I try to create a very simple neural network: one hidden layer, with 2 neurons. For some very simple data: only one feature.
import numpy as np
X=np.concatenate([np.linspace(0,10,100),np.linspace(11,20,100),np.linspace(21,30,100)])
y=np.concatenate([np.repeat(0,100),np.repeat(1,100),np.repeat(0,100)])
Here is the model
from keras.models import Sequential
from keras.layers import Dense
model = Sequential()
model.add(Dense(2, activation='sigmoid'))
model.add(Dense(1, activation='sigmoid'))
model.compile(loss='binary_crossentropy', optimizer='sgd', metrics=['accuracy'])
model.fit(X, y, epochs=200)
In theory, this model should work. But even after 1000 epochs, the accuracy is still 0.667.
Epoch 999/1000
10/10 [==============================] - 0s 1ms/step - loss: 0.5567 - accuracy: 0.6667
Epoch 1000/1000
10/10 [==============================] - 0s 2ms/step - loss: 0.5566 - accuracy: 0.6667
I think that I did something wrong. Could you suggest some modification?
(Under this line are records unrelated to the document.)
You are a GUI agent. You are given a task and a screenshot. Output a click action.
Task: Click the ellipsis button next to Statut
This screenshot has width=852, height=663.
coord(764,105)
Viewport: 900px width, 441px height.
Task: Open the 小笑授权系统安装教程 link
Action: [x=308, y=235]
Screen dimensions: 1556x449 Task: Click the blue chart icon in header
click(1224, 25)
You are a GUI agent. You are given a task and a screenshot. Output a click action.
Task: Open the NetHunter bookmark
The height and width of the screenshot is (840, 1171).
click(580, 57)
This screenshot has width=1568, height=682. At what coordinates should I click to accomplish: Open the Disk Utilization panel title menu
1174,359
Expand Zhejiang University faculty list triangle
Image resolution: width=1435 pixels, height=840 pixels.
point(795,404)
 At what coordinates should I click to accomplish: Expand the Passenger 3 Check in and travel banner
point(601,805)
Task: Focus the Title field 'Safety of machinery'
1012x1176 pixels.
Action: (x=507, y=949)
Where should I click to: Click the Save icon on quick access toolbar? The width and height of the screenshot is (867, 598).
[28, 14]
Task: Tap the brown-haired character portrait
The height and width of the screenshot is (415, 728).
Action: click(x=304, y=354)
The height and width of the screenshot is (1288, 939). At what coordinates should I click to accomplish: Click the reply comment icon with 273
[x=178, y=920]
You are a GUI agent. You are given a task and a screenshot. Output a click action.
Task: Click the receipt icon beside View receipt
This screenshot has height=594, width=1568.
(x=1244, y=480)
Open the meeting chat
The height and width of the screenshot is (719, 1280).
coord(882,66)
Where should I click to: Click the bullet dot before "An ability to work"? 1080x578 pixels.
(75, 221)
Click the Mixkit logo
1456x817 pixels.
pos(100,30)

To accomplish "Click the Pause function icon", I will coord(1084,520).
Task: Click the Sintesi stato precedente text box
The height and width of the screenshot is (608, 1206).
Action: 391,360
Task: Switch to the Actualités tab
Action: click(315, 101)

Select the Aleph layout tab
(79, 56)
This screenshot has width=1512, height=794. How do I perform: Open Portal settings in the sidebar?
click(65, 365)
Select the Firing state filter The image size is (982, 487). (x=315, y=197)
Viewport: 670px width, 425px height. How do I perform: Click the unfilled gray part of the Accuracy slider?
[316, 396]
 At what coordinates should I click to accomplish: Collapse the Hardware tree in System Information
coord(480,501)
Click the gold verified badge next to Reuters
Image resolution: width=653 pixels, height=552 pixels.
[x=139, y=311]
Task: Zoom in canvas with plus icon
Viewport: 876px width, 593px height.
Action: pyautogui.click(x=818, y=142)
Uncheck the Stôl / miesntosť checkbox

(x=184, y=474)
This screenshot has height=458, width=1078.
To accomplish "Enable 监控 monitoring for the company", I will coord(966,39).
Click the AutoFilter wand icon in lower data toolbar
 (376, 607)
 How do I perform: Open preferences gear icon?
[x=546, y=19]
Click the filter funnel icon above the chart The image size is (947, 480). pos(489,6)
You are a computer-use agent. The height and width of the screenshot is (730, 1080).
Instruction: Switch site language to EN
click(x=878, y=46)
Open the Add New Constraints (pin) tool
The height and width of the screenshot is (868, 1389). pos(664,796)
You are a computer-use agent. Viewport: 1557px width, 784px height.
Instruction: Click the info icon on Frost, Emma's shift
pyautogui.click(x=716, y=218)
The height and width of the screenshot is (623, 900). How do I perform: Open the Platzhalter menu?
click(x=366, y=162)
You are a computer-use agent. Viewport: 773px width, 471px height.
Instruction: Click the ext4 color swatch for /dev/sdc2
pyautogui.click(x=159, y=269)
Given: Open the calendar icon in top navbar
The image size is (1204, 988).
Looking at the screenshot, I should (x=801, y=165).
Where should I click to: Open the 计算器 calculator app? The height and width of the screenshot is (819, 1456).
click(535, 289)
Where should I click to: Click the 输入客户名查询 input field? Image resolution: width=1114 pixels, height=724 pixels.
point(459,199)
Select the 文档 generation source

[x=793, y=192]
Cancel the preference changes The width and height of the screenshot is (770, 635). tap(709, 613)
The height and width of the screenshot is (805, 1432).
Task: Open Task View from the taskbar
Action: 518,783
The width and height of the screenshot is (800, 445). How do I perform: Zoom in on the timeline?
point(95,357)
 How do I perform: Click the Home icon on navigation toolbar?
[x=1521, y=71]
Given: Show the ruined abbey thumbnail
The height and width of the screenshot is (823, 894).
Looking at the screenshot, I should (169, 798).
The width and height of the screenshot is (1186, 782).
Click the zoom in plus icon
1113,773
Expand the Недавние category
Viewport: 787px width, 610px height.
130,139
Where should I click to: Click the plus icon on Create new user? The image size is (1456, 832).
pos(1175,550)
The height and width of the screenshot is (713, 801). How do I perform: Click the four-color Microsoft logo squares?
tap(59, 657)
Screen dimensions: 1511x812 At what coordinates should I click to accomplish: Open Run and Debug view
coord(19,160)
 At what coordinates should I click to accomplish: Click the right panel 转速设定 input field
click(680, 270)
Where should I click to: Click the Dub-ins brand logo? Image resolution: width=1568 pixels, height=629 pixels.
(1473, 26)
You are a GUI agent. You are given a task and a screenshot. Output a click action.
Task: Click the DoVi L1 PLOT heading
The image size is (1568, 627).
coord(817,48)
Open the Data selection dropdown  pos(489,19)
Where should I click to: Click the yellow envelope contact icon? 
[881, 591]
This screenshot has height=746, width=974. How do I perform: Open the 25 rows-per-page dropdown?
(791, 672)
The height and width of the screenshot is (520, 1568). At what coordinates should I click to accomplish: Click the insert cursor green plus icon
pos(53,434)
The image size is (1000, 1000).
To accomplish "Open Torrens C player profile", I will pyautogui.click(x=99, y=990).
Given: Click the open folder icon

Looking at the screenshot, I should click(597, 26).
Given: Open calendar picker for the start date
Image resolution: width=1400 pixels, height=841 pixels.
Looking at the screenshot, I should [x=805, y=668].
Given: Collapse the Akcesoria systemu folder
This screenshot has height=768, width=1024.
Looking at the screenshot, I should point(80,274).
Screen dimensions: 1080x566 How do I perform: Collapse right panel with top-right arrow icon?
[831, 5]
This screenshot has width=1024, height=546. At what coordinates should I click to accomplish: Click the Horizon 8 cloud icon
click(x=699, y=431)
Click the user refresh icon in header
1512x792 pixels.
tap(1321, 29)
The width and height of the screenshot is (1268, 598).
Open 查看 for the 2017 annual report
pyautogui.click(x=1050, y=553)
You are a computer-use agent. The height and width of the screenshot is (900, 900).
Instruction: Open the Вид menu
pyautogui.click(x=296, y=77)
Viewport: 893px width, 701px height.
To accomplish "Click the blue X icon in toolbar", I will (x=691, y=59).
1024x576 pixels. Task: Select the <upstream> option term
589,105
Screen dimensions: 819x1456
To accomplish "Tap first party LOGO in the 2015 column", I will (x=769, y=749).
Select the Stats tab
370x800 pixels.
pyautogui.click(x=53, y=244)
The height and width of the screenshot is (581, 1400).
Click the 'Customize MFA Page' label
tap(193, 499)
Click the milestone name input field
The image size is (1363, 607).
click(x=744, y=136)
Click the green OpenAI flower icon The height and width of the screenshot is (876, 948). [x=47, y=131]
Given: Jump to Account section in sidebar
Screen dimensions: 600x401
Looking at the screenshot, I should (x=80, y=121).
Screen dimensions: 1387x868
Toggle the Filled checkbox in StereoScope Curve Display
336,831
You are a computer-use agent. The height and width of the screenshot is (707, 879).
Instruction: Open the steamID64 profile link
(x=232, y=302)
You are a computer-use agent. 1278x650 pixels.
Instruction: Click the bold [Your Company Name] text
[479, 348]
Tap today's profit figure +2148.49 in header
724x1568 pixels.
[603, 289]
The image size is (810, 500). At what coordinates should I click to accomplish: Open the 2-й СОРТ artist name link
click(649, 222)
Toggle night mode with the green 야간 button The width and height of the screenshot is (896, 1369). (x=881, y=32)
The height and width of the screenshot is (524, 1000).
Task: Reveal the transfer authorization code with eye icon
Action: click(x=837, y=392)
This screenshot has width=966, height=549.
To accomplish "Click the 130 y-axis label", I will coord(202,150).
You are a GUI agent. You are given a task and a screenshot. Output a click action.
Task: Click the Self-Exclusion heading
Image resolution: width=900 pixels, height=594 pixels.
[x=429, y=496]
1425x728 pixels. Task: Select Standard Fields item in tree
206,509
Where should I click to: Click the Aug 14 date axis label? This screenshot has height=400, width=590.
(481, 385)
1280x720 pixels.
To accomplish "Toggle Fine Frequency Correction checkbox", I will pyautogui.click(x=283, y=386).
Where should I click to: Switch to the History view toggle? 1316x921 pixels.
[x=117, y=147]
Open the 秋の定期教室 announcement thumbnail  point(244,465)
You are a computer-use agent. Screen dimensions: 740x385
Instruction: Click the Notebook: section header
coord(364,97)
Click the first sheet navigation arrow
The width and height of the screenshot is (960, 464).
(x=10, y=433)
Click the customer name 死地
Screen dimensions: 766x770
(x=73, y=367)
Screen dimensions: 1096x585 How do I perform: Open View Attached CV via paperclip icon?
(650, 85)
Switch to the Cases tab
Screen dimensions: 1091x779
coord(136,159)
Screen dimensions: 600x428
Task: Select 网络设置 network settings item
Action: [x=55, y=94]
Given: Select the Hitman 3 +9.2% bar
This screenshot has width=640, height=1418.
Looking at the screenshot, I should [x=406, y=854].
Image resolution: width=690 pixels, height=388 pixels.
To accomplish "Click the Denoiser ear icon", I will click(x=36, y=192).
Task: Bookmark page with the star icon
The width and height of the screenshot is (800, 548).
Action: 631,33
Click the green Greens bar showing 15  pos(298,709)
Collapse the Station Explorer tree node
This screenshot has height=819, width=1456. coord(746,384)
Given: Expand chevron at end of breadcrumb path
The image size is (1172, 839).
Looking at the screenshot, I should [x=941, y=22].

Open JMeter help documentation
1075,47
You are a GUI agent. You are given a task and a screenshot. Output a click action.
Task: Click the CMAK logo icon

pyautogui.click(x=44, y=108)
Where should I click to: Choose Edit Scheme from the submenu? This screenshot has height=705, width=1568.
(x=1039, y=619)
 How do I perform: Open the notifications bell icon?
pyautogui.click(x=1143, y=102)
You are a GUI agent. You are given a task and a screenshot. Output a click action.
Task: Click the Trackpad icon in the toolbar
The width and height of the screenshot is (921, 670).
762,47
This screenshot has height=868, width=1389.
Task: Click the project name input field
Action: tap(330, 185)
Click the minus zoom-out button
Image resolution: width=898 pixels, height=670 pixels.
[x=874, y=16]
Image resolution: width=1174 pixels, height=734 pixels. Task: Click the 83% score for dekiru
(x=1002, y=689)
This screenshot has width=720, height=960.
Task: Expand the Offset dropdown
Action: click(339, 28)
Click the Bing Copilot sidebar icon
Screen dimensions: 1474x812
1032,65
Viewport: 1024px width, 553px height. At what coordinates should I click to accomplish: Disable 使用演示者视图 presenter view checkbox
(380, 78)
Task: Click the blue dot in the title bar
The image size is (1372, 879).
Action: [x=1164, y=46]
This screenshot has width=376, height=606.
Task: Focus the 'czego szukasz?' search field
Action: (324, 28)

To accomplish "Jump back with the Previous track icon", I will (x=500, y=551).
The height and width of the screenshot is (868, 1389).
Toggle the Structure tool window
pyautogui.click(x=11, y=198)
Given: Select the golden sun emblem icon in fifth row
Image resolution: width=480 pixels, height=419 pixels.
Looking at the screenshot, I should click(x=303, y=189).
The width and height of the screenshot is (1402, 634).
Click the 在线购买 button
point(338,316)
It seems that there are a lot of local minimums and the initialization can change the final model. It is the case when testing with the package nnet in R. I had to test lots of seeds, I found this model (among others).
And this is the structure that I wanted to create with keras: one hidden layer with 2 neurons. The activation function is sigmoid.
So I am wondering if keras has the same problem with initialization. With this package nnet in R, I thought that it is not a "perfect" package. And I thought keras would be more performant. If the initialization is important, does keras test different initialization? If not why ? Maybe because in general, with more data (and more features), it works better (without testing many initializations)?
For example, with kmeans, it seems that different initializations are tested.